Lompat ke konten Lompat ke sidebar Lompat ke footer

Turbulensi Politik Sebuah Keniscayaan


Keseriusan pemerintah RI untuk melakukan langkah tegas kepada Ormas Islam HTI yang disinyalir Anti  Pancasila sangat nampak. Hasil rekomendasi dalam bentuk fatwa MUI sejak penelitian dan pengkajian tanggal 31 Mei 2017 dikabarkan akan tuntas seminggu pasca lebaran. Dan diserahkan kepada Dewan Pimpinan MUI untuk diambil keputusan akhirnya. Hasil fatwa tersebut rencananya digunakan sebagai referensi dikekuarkannya PERPPU oleh pemerintah. Langkah tersebut dilakukan di tengah ajuan E-Voting dan Presidential Threshold 25 persen oleh partai pemerintah namun mendapatkan penolakan oleh kalangan dewan. Konstelasi di kalangan dewan begitu dinamis. Hanya PDI P, Golkar dan Nasdem saja yang dikabarkan mendukung upaya ini. E Voting dan Presidential Threshold disinyalir oleh beberapa kalangan sebagai manuver politik untuk memenangkan kontestasi politik baik pileg 2018 dan pilpres 2019. 
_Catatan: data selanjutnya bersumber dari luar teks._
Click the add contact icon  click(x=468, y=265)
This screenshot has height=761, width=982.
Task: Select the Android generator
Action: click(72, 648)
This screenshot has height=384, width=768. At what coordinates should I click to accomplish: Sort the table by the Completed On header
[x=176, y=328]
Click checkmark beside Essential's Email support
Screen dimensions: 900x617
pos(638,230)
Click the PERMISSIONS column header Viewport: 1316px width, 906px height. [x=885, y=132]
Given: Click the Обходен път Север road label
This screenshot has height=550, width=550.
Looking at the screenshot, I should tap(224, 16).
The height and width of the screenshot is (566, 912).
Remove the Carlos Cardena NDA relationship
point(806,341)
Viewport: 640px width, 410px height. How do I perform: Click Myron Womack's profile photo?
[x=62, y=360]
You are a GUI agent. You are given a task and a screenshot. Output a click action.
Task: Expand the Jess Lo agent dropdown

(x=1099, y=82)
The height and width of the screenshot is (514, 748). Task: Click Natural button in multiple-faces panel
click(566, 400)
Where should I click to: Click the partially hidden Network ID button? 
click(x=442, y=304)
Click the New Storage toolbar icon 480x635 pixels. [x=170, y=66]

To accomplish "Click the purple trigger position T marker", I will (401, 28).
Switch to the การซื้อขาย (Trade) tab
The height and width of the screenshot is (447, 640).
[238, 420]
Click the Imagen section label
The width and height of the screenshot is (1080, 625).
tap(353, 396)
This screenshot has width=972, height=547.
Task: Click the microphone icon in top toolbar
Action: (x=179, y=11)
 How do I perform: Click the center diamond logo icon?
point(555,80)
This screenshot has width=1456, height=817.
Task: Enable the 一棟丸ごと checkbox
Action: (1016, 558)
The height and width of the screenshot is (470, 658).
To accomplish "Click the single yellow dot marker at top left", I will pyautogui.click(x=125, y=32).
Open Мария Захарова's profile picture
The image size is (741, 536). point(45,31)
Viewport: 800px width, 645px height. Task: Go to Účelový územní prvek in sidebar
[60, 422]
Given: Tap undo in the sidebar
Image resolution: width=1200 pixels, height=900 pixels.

Sementara itu disisi lain, berbarengan dengan dibentuknya Unit Kerja Presiden tentang Pancasila yang dipimpin Yudi Latif dilakukan berbagai kebijakan untuk membentuk karakter bangsa. Pemberian porsi besar terhadap upaya itu di satu sisi. Di sisi lain materi agama perlu direkonstruksi agar tidak menjadi persemaian nilai-nilai radikalisme dan terorisme. Konversi mata pelajaran agama dari materi yang diajarkan oleh madrasah diniyah yang menimbulkan ketegangangan kalangan NU dengan Muhammadiyah begitu terasa. Mengingat Mendikbud Muhajir Efendy dari latar Muhammadiyah. Sekalipun belakangan Permendikbud tentang full day school yang menjadi domain pembahasan itu akhirnya direncanakan diganti dengan Perpres. Masih dalam konteks penguatan karakter bangsa wacana pemberian mata kuliah agama di perguruan tinggi sebagai Mata Kuliah Dasar Umum yang diberikan pada semester awal digeser diberikan pada semester akhir. Atas nama fokus pada pembentukan karakter bangsa dan peningkatan skill pendidikan umum mulai tinggkat dasar hingga tinggi maka materi agama seolah-olah menjadi materi yang perlu diwaspadai kontennya. Hingga perlu dipinggirkan perannya bahkan secara ekstrem karena dianggap sebagai candu dihilangkan dan dikonstruksi ulang penafsirannya. Kesan ini begitu kuat terlihat dari statement salah seorang anggota PDI P yang menyatakan bahwa agama sebagai candu. Termasuk faktor dengan prosentase besar hampir 30 persen lebih sebagai sebab yang mengancam disintegrasi bangsa berdasarkan riset SMRC.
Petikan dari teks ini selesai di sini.